Рано утром позвонил мой истеричный возлюбленный и заорал: "Ну что, маленькое дрянцо, хорошо вчера повеселилась? Я тебе полночи звонил и где ты, интересно была…" Голос стал срываться на фальцет, и я предусмотрительно прикрыла трубку рукой. Для нас это давно уже стало привычной схемой отношений. Сейчас я повешу трубку, потом он немного успокоится и перезвонит, затем мы встретимся, дня два проведем в мире и согласии, а затем я опять убегу в ночь. Зевнув, я повесила трубку и пошла чистить зубы. Раздался звонок. Я зло проблеяла в трубку: ну чего тебе еще?

– Извините, могу я говорить с Жанной, – почти пропел человеческий голос с иностранным акцентом. Это говорит Дэвид и я хотел бы отдать вам деньги за такси

– А как вы узнали мой телефон?

– По адресу. Мне его дал портье. Пожалуйста, давайте встретимся через час, в ресторане "Колобок". Я вас приглашаю.
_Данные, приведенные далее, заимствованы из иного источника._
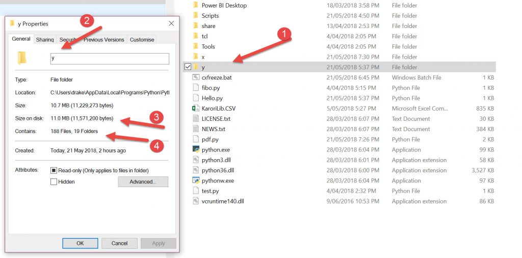Click the python.exe application icon
This screenshot has width=522, height=258.
point(196,150)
Повесив трубку, я стала недоумевать по поводу уникальной памяти портье -просто настоящий Штирлиц и в то же время я судорожно соображала, где находится ресторан "Колобок". По справочному «Где отдохнуть» мне сказали, что существует только одно заведение с таким названием, но рестораном его назвать можно только обладая большим воображением, поскольку оно больше напоминает пирожковую времен застоя. Так и оказалось – классическое место для иностранцев увлекающихся советской историей доперестроечного периода – образцовая совдеповская забегаловка с ложечкой, привязанной к банке с сахаром, дабы не украли, а также с неизменным наличием уборщиц, выхватывающими тарелки из под вашего носа с остатками еды, чтобы покормить жирного, дремлющего на кассе, кота. Иностранцы обожают такие места, думаю хотя бы  потому что их осталось очень мало, ну а сказать я был в России для них означает – я ел две сосиски за два восемьдесят алюминиевыми вилками с гнутыми конечностями, подобные которым в Берлине выставляются в галереях в качестве произведений концептуального искусства.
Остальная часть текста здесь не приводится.